John Paulson (Foto: Getty Images)

John Paulson (Foto: Getty Images)

Hedgefonds-Star im Schroders-Fonds

John Paulson für alle

Merger Arbitrage – also das Ausnutzen von Kursunterschieden bei Firmenübernahmen – ist eine der ältesten Hedgefonds-Strategien, die es am Markt gibt. Und John Paulson gilt als einer der erfolgreichsten Hedgefonds-Manager, die der Markt zu bieten hat. Beides bringt Schroders nun für den Schroder Gaia Paulson Merger Arbitrage (ISIN: LU1062022733) zusammen.

Der Fonds gründet auf dem Paulson International Limited Fund, den die Investmentgesellschaft Paulson & Co. 1996 startete. Das Portfolio umfasst 30 bis 60 Titel – die meisten davon Large Caps. Paulson kann unabhängig von einer Benchmark arbeiten. So kann er weltweit in Aktien, Dividendenpapiere und Schuldtitel von Unternehmen investieren. Aktuell hat er vor allem Nordamerika und Europa im Portfolio.

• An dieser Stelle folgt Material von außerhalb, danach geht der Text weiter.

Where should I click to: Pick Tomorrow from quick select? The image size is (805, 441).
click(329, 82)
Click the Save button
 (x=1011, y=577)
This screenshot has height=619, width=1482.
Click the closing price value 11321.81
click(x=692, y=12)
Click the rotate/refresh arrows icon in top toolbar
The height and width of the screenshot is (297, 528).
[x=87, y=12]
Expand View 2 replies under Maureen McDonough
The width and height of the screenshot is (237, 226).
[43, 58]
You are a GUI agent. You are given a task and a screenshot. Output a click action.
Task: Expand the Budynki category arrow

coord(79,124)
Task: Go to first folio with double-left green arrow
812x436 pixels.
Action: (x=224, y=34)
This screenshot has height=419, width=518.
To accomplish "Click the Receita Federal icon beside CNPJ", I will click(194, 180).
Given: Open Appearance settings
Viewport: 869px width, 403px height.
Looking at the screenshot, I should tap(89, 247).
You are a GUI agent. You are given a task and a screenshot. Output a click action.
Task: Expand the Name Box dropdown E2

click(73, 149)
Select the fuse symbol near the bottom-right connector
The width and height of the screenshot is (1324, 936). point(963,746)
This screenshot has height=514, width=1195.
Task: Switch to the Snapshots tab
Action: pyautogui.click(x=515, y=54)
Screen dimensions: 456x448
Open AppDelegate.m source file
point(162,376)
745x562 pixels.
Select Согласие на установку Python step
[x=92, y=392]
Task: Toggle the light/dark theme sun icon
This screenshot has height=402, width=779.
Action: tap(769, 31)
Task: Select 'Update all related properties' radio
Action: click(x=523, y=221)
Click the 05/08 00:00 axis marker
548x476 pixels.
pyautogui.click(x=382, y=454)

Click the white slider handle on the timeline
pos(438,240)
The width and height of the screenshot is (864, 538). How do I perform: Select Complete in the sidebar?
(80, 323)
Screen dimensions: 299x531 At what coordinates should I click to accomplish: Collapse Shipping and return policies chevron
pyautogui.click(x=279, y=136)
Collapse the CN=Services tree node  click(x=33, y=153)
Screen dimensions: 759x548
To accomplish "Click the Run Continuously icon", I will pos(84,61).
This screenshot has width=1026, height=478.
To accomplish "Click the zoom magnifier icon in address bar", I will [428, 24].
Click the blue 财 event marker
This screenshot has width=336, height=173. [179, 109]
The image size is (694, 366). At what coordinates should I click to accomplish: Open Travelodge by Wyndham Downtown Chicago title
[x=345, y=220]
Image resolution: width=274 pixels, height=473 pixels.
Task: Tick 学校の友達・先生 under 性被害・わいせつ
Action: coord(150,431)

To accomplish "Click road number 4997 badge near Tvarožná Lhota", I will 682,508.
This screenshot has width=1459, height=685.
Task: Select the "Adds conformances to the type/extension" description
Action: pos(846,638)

Die Investmentideen stöbert Paulson auf, indem er und sein Team Fundamentaldaten prüft. Dabei betrachtet er vor allem Unternehmen, die abgewickelt werden oder nach einer Insolvenz neu aufgebaut werden mussten. Was dabei rauskommt, muss  anschließend die Prüfung von Sektoranalysten und Transaktionsspezialisten überstehen. Stoßen diese auf einen schwachen Deal, können Paulson & Co. diesen auch shorten – also auf fallende Kurse setzen.

Ziel des Fonds ist eine Rendite zwischen 8 und 10 Prozent. Die erwartete Volatilität beträgt 6 bis 8 Prozent.